Please No More Super Bowls for NBC

Andy McCarthy
The Corner

A game so fantastic it even overcame the coverage by the awful NBC — Al Michaels and John Madden honorably excepted.

People tuning in to football for an escape were treated, as they have been all season, to Keith Olbermann.
I used to like Olbermann as an ESPN sportscaster when sports was all he did, but that was a long time ago. Now, just the sight of him turns off a lot of the audience — though I am nut for football, I generally just don't watch, turn off the sound, or switch to something else when he's on, and I know I'm not alone. If I'm stupid enough to watch his nightly rant on MSNBC and succeed in getting myself aggravated, then fine — he's got a right to his views, they have a right to put him on the air for the 15 or so people who evidently watch, and everyone knows what the deal is, so I should just change the channel or not turn on the TV in the first place. But the Super Bowl is a national event and (is supposed to be) a non-political event for a captive audience. Why Olbermann?

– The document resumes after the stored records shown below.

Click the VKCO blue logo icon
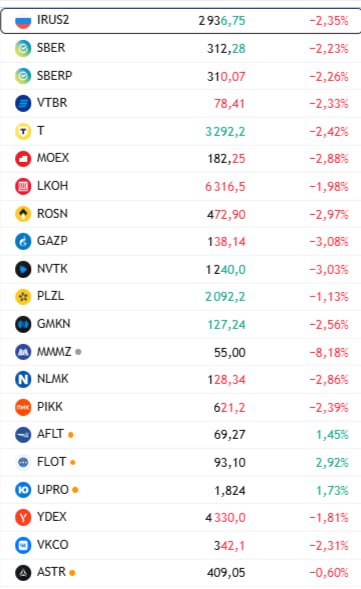This screenshot has width=361, height=589. coord(23,545)
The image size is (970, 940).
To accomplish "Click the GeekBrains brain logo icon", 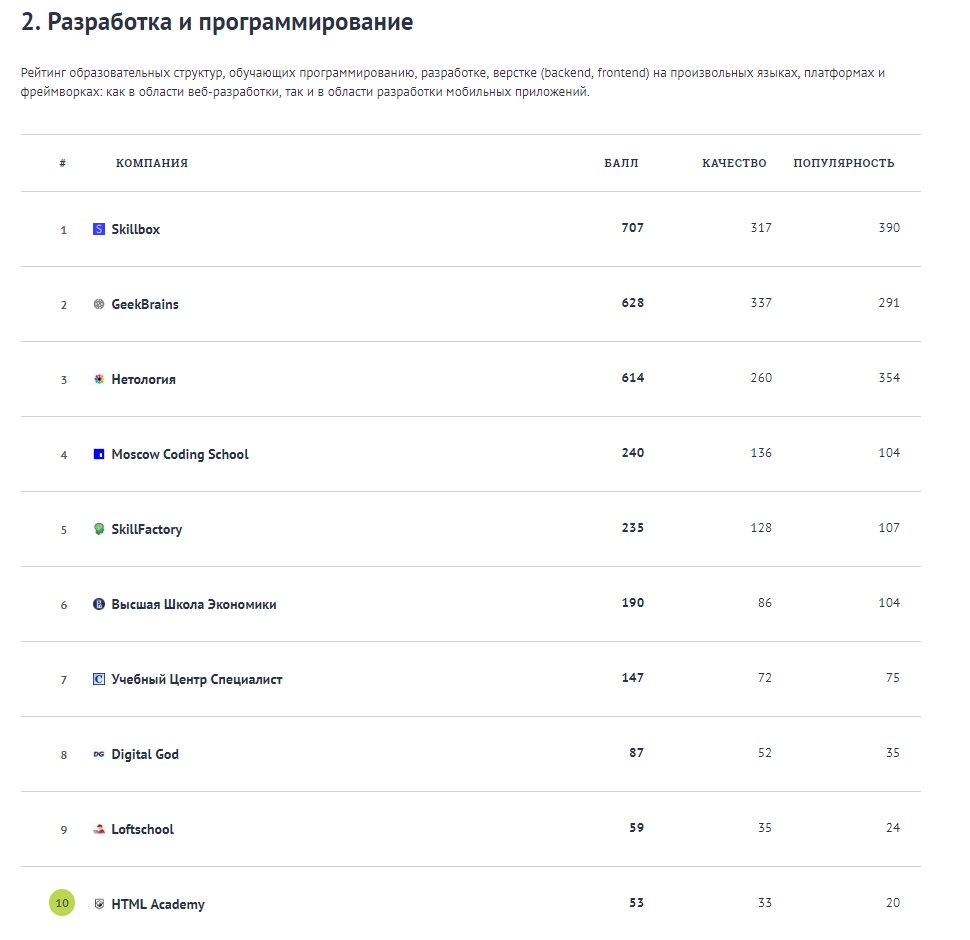I will click(99, 304).
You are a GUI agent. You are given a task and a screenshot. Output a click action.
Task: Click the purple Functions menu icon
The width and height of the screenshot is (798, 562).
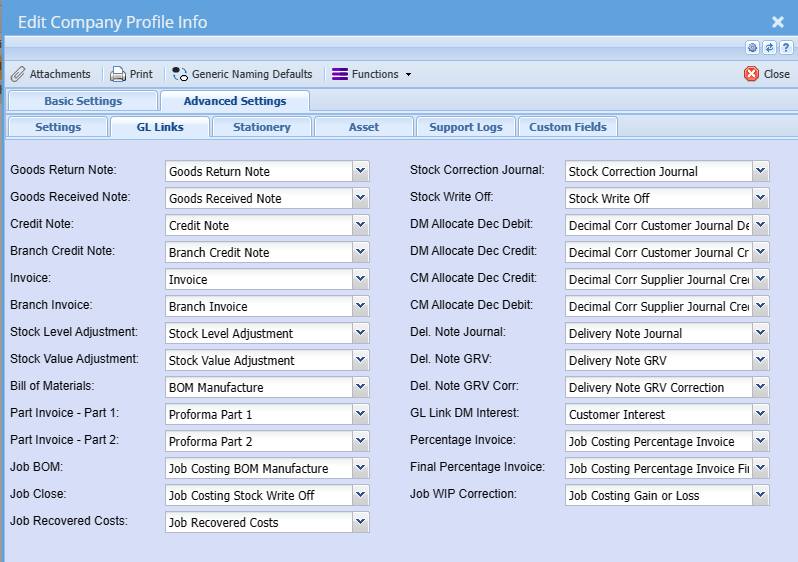(x=340, y=74)
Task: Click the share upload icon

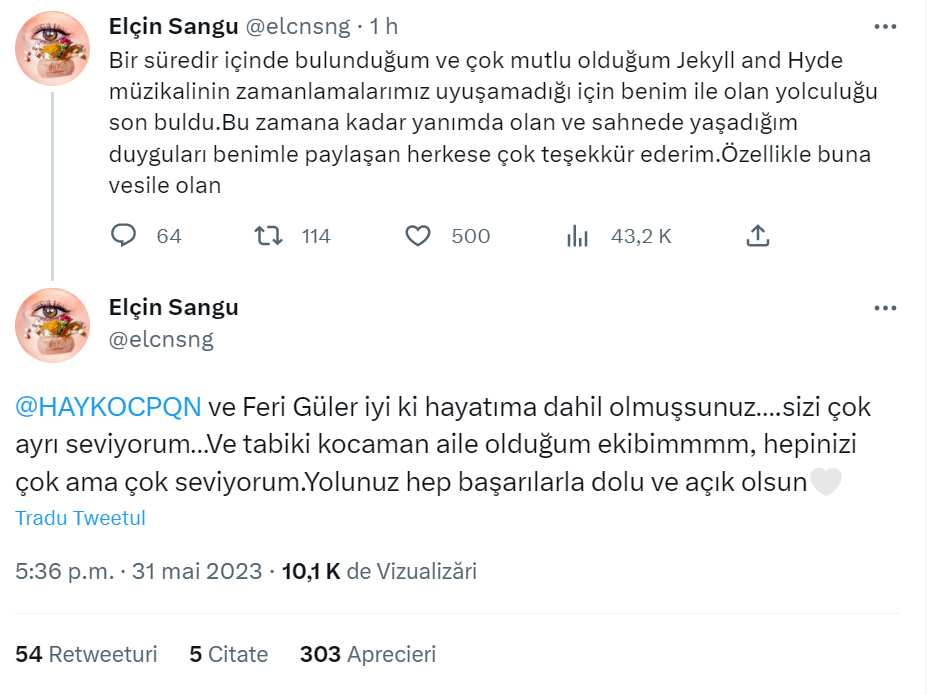Action: [758, 236]
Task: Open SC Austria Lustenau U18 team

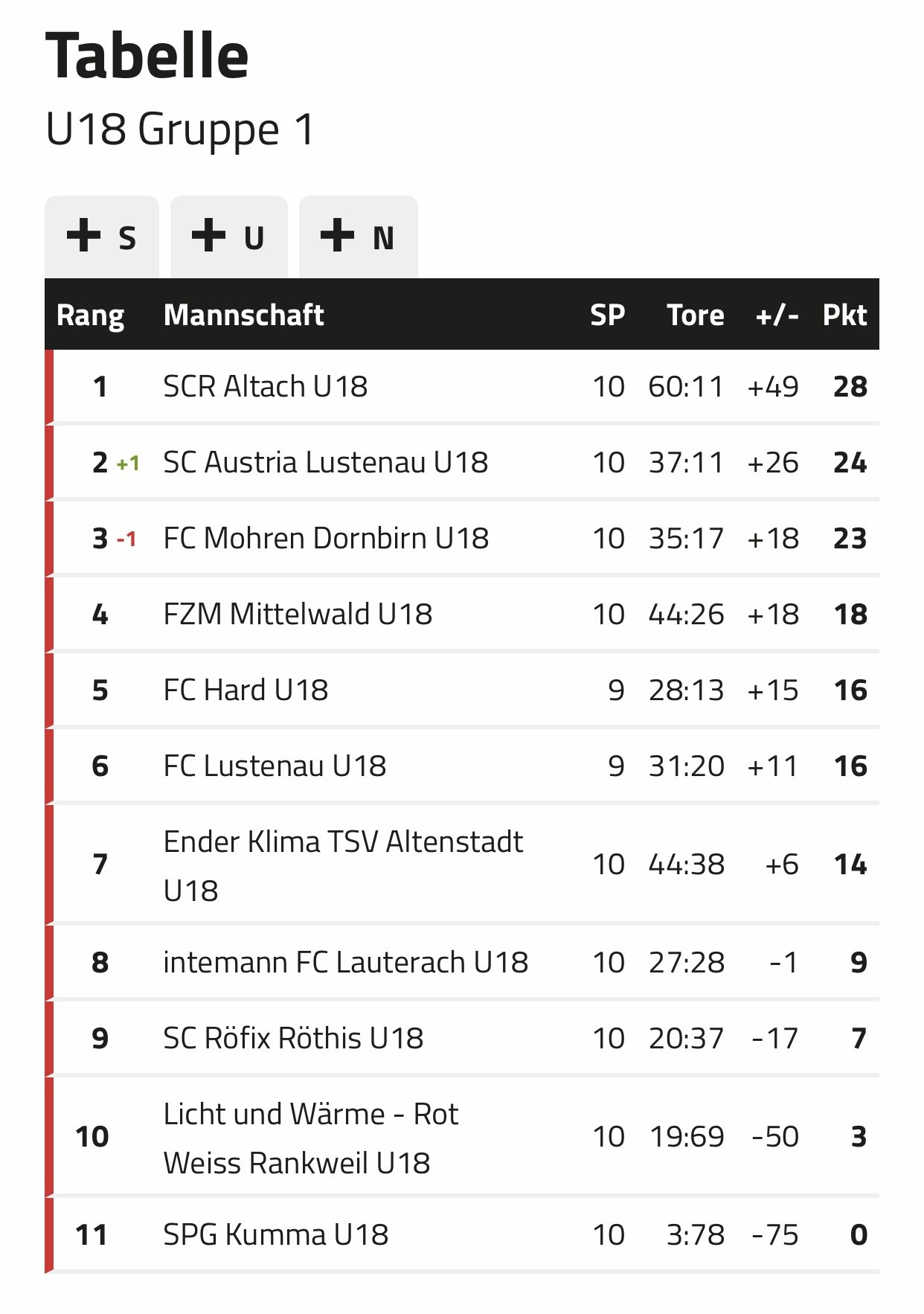Action: click(326, 462)
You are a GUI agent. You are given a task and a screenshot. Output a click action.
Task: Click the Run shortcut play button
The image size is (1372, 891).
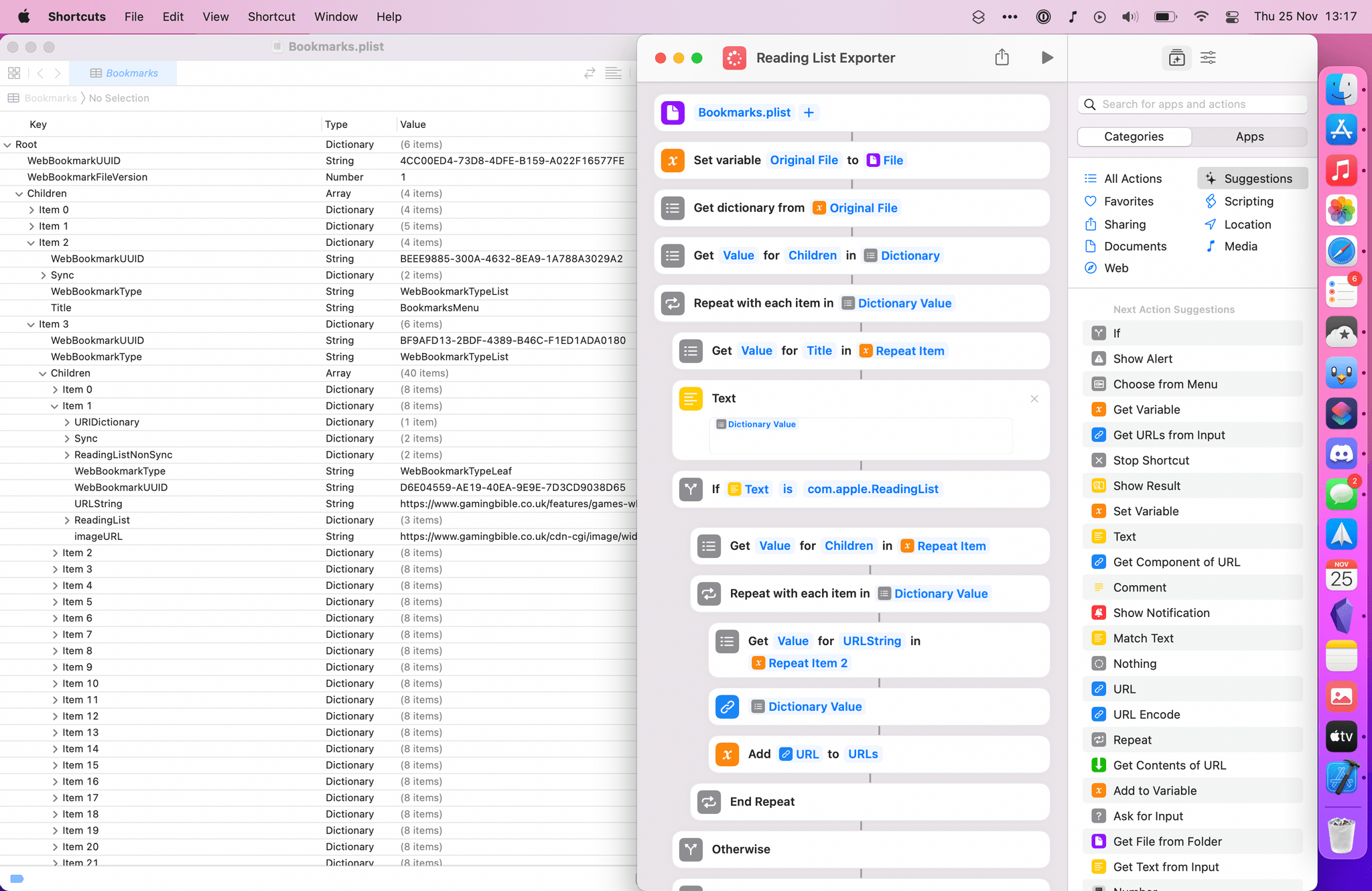[x=1046, y=57]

But even he was not as blood-boiling as Matt Lauer's cloying interview with President Obama.
It would have been mildly annoying, but par for the course, if we had only had to endure Dear Leader's views on football (Matt Lauer's he's-so-cool gape as POTUS wows us with his intimate knowledge of flaws in the BCS system, his breakdown of the Steelers/Cardinals, and Look, mom, he even uses his own Blackberry!). But lapdog Matt, of course, couldn't leave it at that. So minutes before gametime, we were treated to the correspondent's observation that "many people were disappointed" when not a single one of those awful Republicans voted for the "stimulus" bill in the House — remarkably, of the two guys in the room, Obama was the only one who approached fair-and-balanced, telling a seemingly incredulous Lauer that Republicans had "a lot of good ideas" which he hoped to incorporate. (I found myself cheering when NBC had technical trouble and lost the audio feed for stretches of the interview.)

Years ago, before Fox started and NBC finally dove headlong to the Left — to the point that they are more agitprop than news network anymore — NBC did nearly half of all pro-football coverage (the old AFL and, after the two leagues merged, the NFL's American Conference) and they were just terrific — all game no politics. They then dropped football for many years and they haven't been missed because all their best people got snapped up by other networks. They had also dropped baseball, so for the past several years, as they've hyper-politicized, we've only needed to endure their making the Olympics unwatchable every couple of years. But now they've got a slice of the football coverage pie back. Again, the Madden/Michaels duo that calls the game is great, and I guess that's the important thing. As for the rest, though — yuck! Fox may be the conservative news network, and CBS obviously leans Left, but when they do football, they do football. For NBC, it's just part of the permanent campaign.